The Lionesses take on Sweden for bronze at Nice’s Allianz Riviera at 16:00 BST after missing out on the final following their 2-1 defeat against the USA in the semi-final.
The third place play-off matches are often deemed meaningless affairs where both sides may want to be heading home rather than hanging around an extra few days to play after missing out on the final.
Neville, however, said that he will play the strongest team possible so England can leave France with something after their impressive campaign.
"I want to send a message to my players that this game is important. We do have certain positions that we will need to freshen up in, but my players know, they are no illusions - this game is one we want to win," he said in his pre-match press conference.
"I want to be laying on a sunbed next week happy that we have finished the tournament well and not finish on two defeats. So we're picking the strongest team to win, the players I feel will have enough to beat the Swedish team."
The match will be Carney’s last as a Lioness after the winger announced she will be retiring from the game after the World Cup.
Carney, who made her England debut in 2005 and has since played for the national side 143 times and scored 32 goals, will play a part in Saturday’s match, Neville confirmed.
“We give players the opportunity to go and work on individual development plans early, ahead of when training sessions start, and there was only one player who did that yesterday. That player was Karen Carney," he said.
"That was a player who was two days away from kicking her last ball, was still there ahead of everyone else.
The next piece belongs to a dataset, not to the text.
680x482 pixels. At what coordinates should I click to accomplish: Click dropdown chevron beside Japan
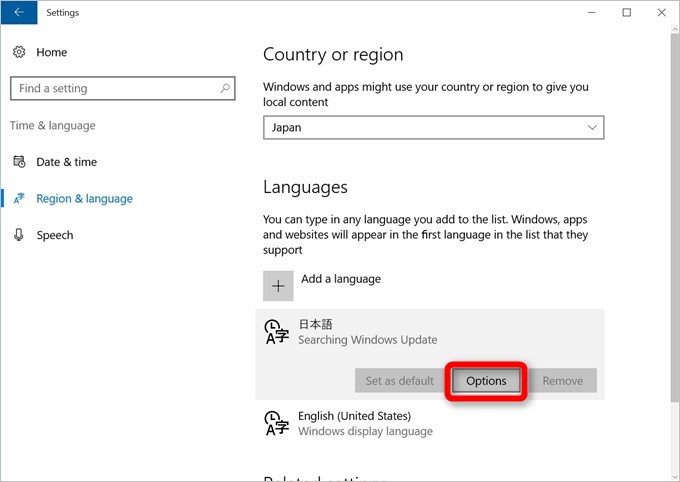(592, 128)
That is something you're born with, and that's the type of player she is. 143 caps for England, and 144 by some time tomorrow."
Carney, who joined Neville in previewing the match, has no regrets about her playing career and said her body can’t keep up with the physical demands of playing.
"I've probably known for quite a while now. My mind still wants to do everything, but I don't think my body can any more,” she said.
"My mind would want to continue until I was 100, but at some point your body tells you enough is enough, and I think I've got to that point.
"I remember reading a quote from (former Germany forward) Birgit Prinz, one of the greatest female players ever - she said you keep going until you've got nothing else more in the tank, and I don't think I have any more.
"So that's why I'm confident and I know it's the right decision for me, because I feel I've given my heart and my soul for my clubs I've played for and especially my country. I don't think there's anything more I could physically or mentally give and I don't have any regrets with how that has happened.
"I think probably a career highlight would be telling my mum when I was 11 that I would play for England, and then at 17 doing it."